* **EXERCISE REQUIREMENTS**
Of the lines listed below, return exactly those that run from the line containing "You are a computer-use" through the line containing "Given: Click the Version label", both included.

Saved data entries:
^^^^^^^^

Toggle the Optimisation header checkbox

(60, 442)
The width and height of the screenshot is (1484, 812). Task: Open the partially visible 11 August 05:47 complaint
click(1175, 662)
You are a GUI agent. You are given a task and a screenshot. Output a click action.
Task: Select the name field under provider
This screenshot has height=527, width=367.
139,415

^^^^^^^^

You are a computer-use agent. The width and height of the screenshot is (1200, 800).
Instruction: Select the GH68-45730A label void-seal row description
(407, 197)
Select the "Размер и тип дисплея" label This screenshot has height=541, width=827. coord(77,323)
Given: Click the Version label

^^^^^^^^

* **ANSWER TO THE PROBLEM**
You are a computer-use agent. The width and height of the screenshot is (1200, 800).
Instruction: Select the GH68-45730A label void-seal row description
(407, 197)
Select the "Размер и тип дисплея" label This screenshot has height=541, width=827. coord(77,323)
Given: Click the Version label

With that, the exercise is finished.